_Problem to solve_.
Your copy should hold only the lines from the one with "Task: Toggle the Group Tabs option" to the one with "Click the 1 Comment link", both included, each exactly as it stands below, with no pictures.

Source material Block Start

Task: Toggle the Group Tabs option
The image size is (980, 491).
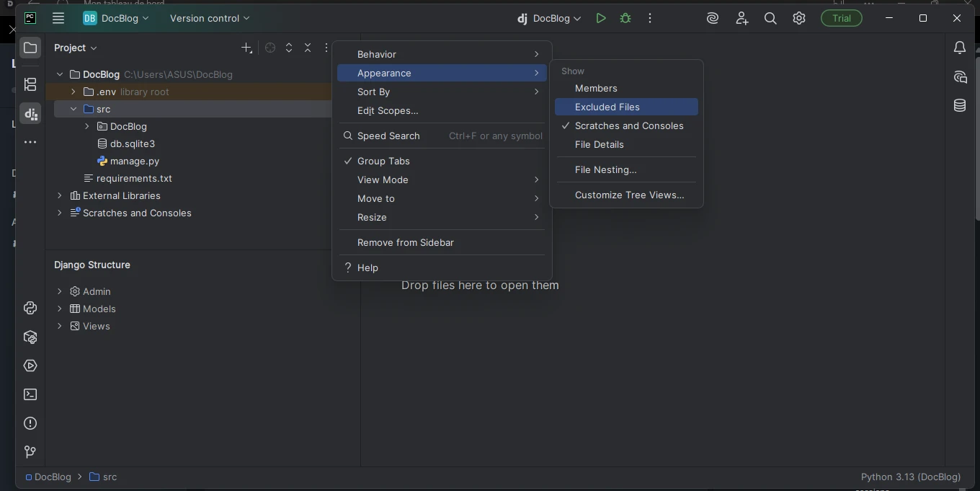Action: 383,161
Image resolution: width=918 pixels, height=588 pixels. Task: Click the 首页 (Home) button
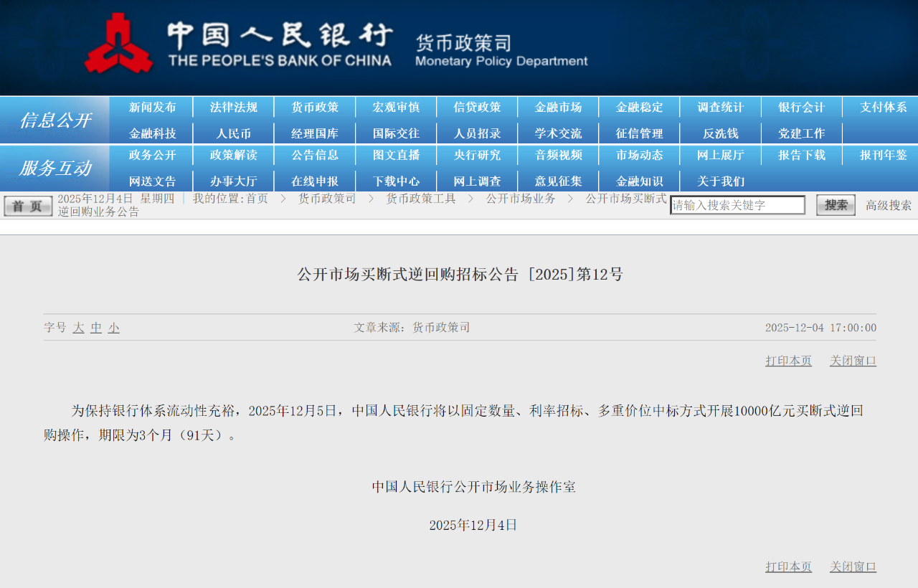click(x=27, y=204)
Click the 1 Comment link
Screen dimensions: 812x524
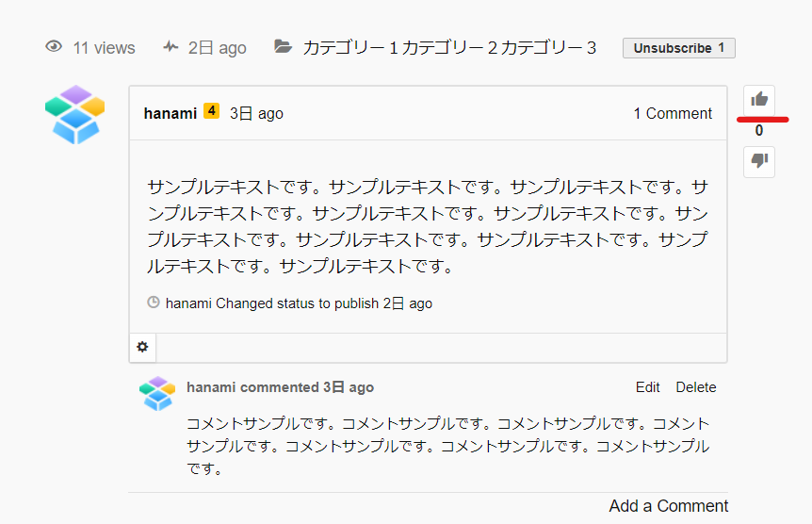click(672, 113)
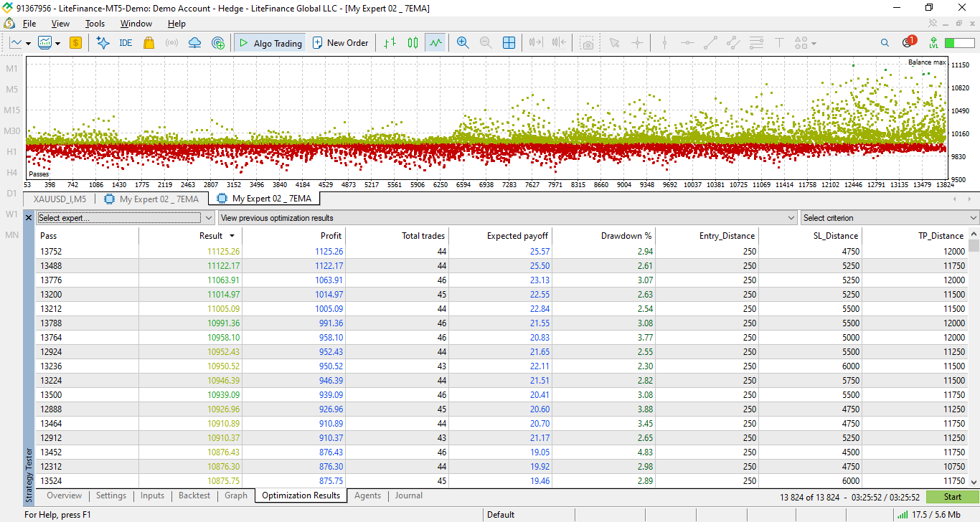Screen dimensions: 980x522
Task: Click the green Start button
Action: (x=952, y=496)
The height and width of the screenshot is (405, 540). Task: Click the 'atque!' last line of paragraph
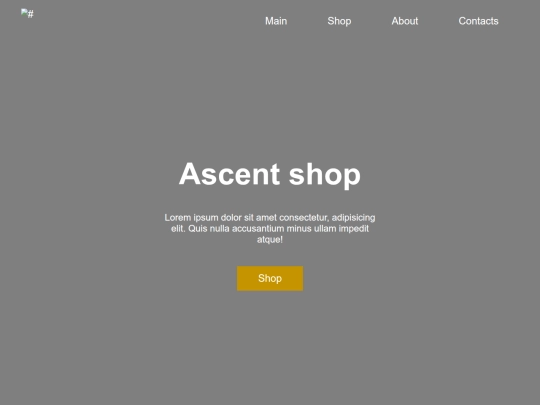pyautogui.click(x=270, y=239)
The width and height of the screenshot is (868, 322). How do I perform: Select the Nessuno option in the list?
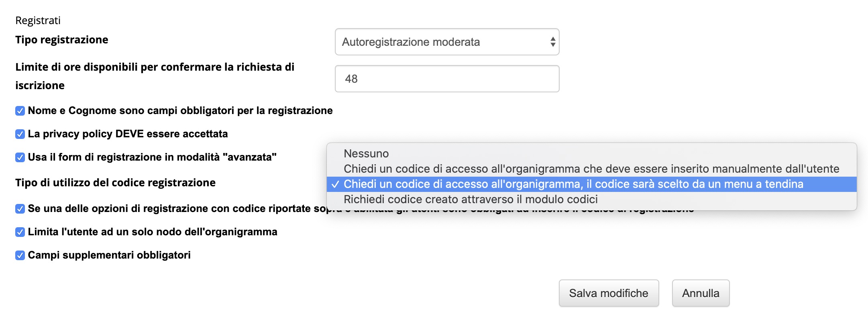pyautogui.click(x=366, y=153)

Source material Block End
Source material Block Start

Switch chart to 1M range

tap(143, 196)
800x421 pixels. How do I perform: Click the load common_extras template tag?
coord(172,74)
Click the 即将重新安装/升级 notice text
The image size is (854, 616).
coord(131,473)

Source material Block End
Source material Block Start

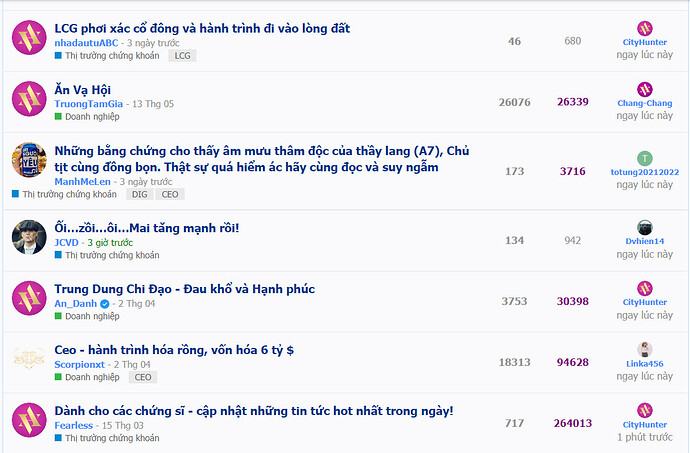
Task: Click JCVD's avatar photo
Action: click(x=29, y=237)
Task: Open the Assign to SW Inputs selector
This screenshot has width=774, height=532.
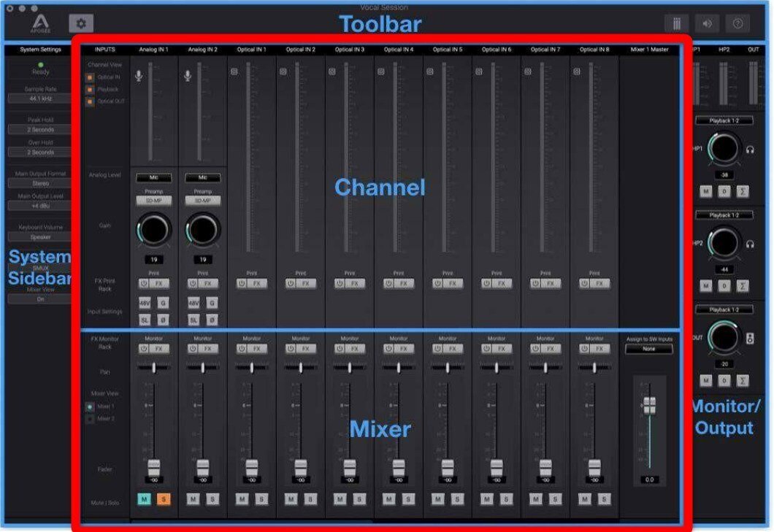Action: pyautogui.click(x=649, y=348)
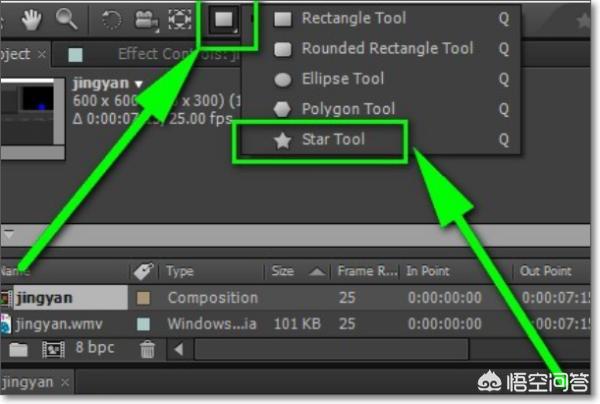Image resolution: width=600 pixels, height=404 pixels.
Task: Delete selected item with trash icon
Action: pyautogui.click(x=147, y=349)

Source material Block End

_Worked solution_.
Task: Toggle the Group Tabs option
The image size is (980, 491).
Action: 383,161
Image resolution: width=918 pixels, height=588 pixels. Task: Click the 首页 (Home) button
click(x=27, y=204)
Click the 1 Comment link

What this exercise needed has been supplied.